Diritto canonico: sentenza di nullità del matrimonio più veloce e meno costosa

Papa Francesco, in due lettere, ha comunicato la riforma del processo canonico per le cause di nullità del matrimonio cattolico rendendolo più veloce e meno costoso. Si tratta di due lettere “motu proprio”, cioè nate dalla diretta decisione del papa, che hanno valore di legge per il diritto canonico sia per le chiese di rito latino sia per quelle cattoliche orientali.

La prima, s’intitola “Mitis Iudex Dominus Iesus” (Il Signore Gesù è il maestro del gioco), la seconda è “Mitis et misericors Iesus” (Gesù gentile e misericordioso).

Il vecchio sistema prevedeva come il giudizio di nullità permettesse all’individuo di poter contrarre un nuovo matrimonio in chiesa solo dopo la sentenza canonica di primo grado e di appello. Tale decisione è presa da un collegio formato da tre giudici e se le due sentenze non sono concordi il ricorso viene presentato alla “Rota romana” (tribunale ordinario della Santa Sede che interviene con un terzo grado).

Anche se nessuna delle parti avesse presentato ricorso dopo la prima sentenza era obbligatoria la seconda sentenza.

La riforma, prima di essere pubblicata, papa Francesco, già nel 2014, l’aveva affidata a una commissione di inchiesta che completò le sue indagini e gli studi prima di riconsegnarla al pontefice come “un documento approvato all’unanimità”, che obbedisce alla “centralità del vescovo dei poveri”. Sostanzialmente la riforma prevede tre importanti novità:

  1. l’eliminazione dell’obbligo della doppia sentenza conforme: il primo grado dovrà durare un anno al massimo e la sentenza sarà esecutiva se non ci sarà appello o le motivazioni dell’appello saranno manifestamente infondate.
  2. il Vescovo giudice e il processo breve: la riforma prevede l’introduzione di una linea “amministrativa” complementare a quella giudiziale affidata al vescovo che avrà il potere di dichiarare nullo il matrimonio in un processo che è stato definito “breve”. Se tra le parti non c’è contenzioso e se le prove alla base della richiesta di nullità saranno evidenti il processo, dal momento della convocazione, potrà durare al massimo 30 giorni. La sentenza sarà emanata dal vescovo diocesano altrimenti verrà rimandata dal vescovo stesso al procedimento ordinario.
  3. il Giudice è unico: il tribunale dovrà essere collegiale, cioè formato da tre membri chierici. Se questo non sarà possibile si consentirà che un solo giudice sia chierico e gli altri laici. Nel caso in cui non fosse possibile un tribunale collegiale sarà sufficiente la presenza di un solo giudice che, però, deve essere un chierico. Il giudice unico sarà assistito da due aiutanti approvati dal vescovo, in rispetto a un principio garantista.

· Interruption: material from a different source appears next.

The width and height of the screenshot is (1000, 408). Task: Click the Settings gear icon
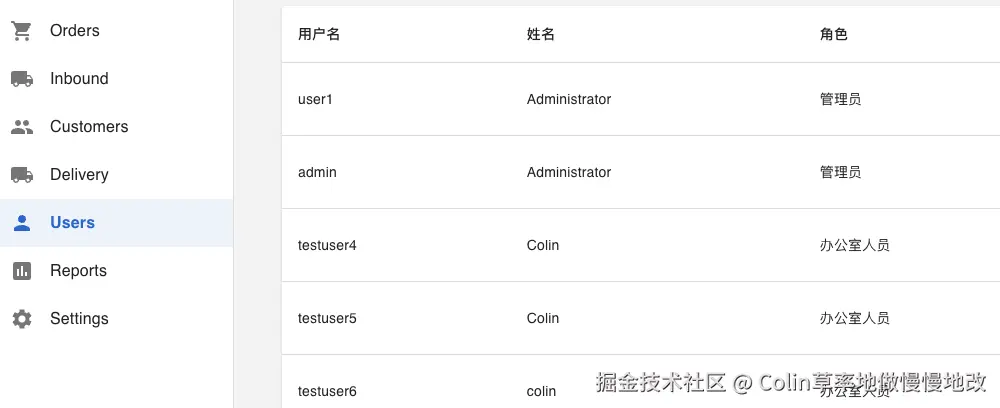22,319
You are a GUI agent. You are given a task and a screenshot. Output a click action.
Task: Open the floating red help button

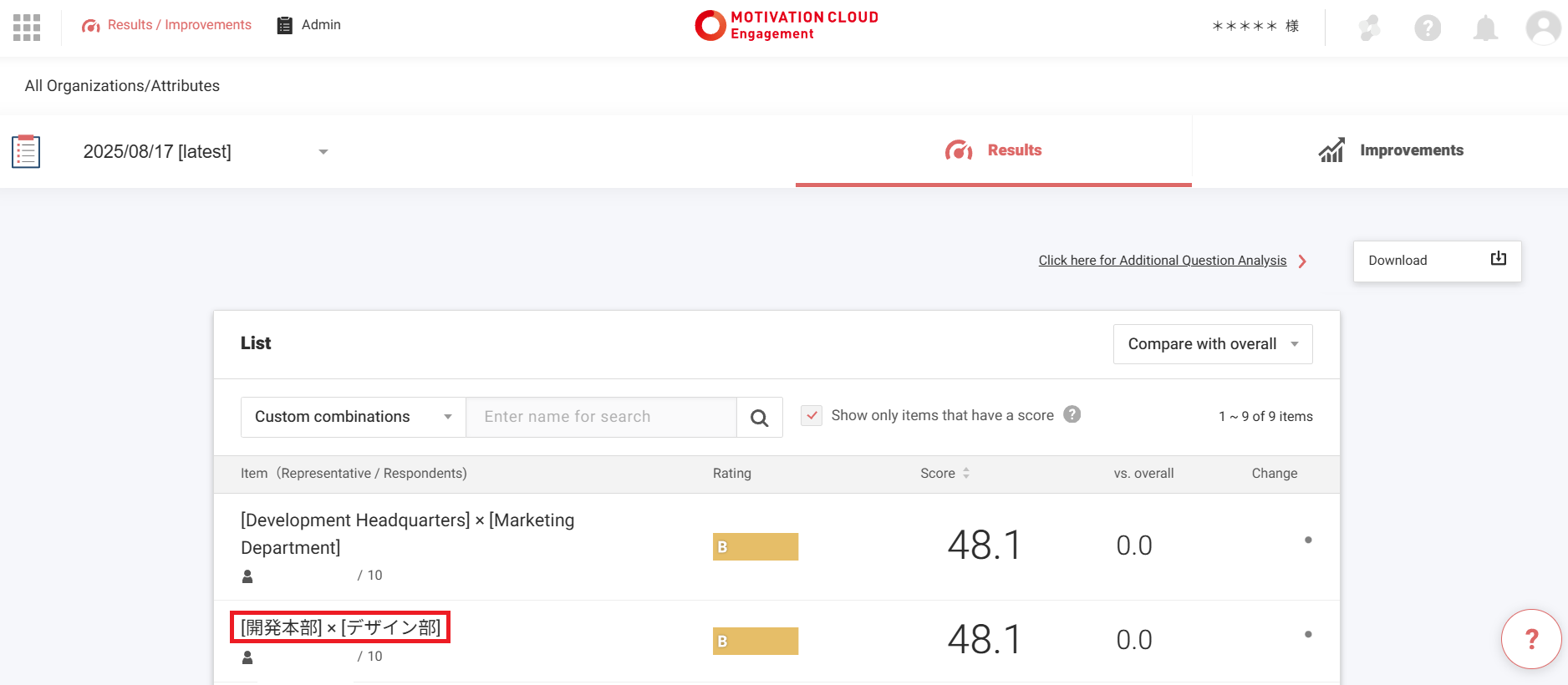(x=1531, y=639)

Nel matrimonio canonico si parla di “annullamento”, ma la Chiesa distingue nettamente il “giudizio di nullità” che riguarda il sacramento (ovvero il consenso e la sanzione ufficiale) e l’unione tra i coniugi che non può essere annullata da essa che, invece, può dichiarare non più valida la costituzione del matrimonio a causa di una serie di motivi già esistenti prima del “momento del consenso” come: l’impotenza, il matrimonio non consumato e la volontà di non procreare.

Già tempo addietro papa Francesco aveva espresso l’intenzione di semplificare le procedure con degli “interventi legislativi” e a tale scopo aveva affidato a un Sinodo straordinario un documento che fu utilizzato come base per la discussione proposta per tutte le diocesi del mondo e in esso si sosteneva: “Un grande numero dei Padri ha sottolineato la necessità di rendere più accessibili ed agili, possibilmente del tutto gratuite, le procedure per il riconoscimento dei casi di nullità del matrimonio”.

È bene ricordare che il processo canonico, per le cause di dichiarazione di nullità matrimoniale, era rimasto fermo a tre secoli addietro e cioè alla riforma compiuta da Benedetto XIV (Papa Lambertini), il quale aveva introdotto proprio l’obbligo della doppia sentenza conforme. Ora finalmente le lungaggini legislative sono superate come soprattutto le esose spese per la “Sacra Rota”.